EXTRACTED RECORDS »
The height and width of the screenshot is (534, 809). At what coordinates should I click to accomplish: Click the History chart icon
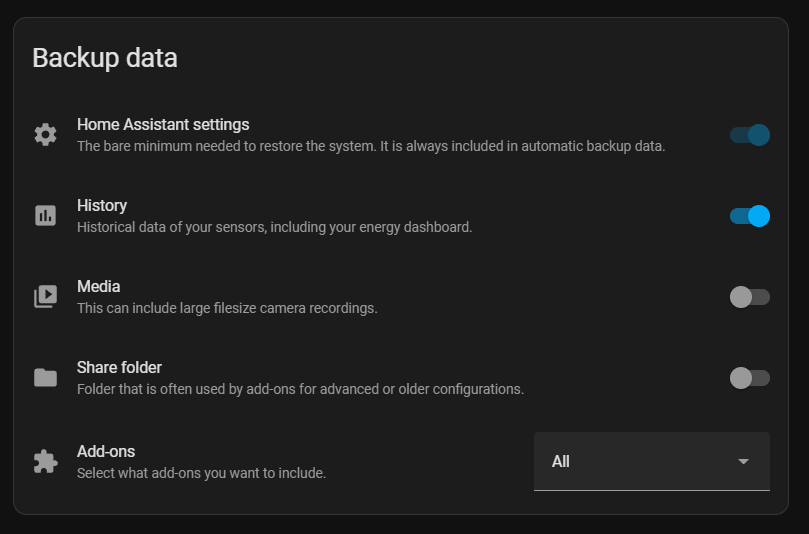coord(45,216)
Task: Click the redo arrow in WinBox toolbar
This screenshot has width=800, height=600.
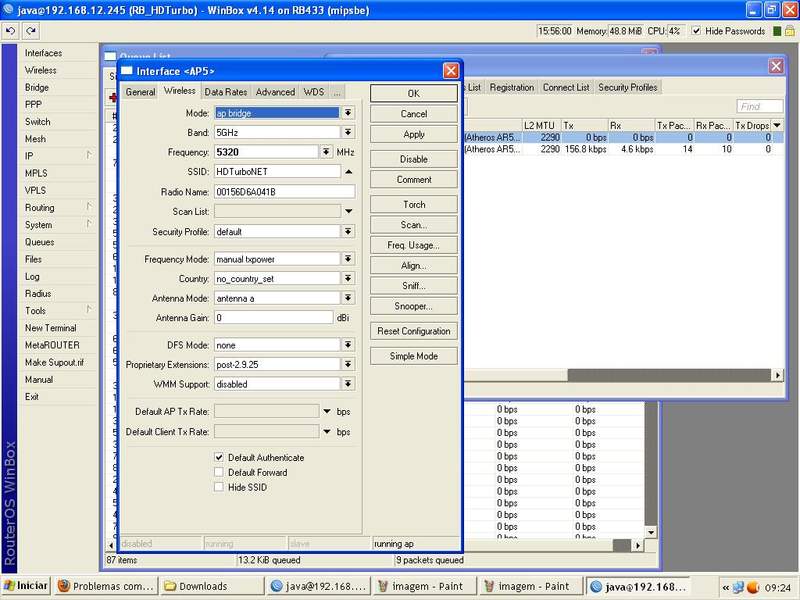Action: click(x=29, y=31)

INSTRUCTIONS TO FOLLOW » Copy the listing in full and without alteration, omitting every picture.

OUTPUT OF THE TASK »
The height and width of the screenshot is (534, 809). At what coordinates should I click to accomplish: Click the History chart icon
coord(45,216)
Task: Click the redo arrow in WinBox toolbar
This screenshot has width=800, height=600.
Action: click(x=29, y=31)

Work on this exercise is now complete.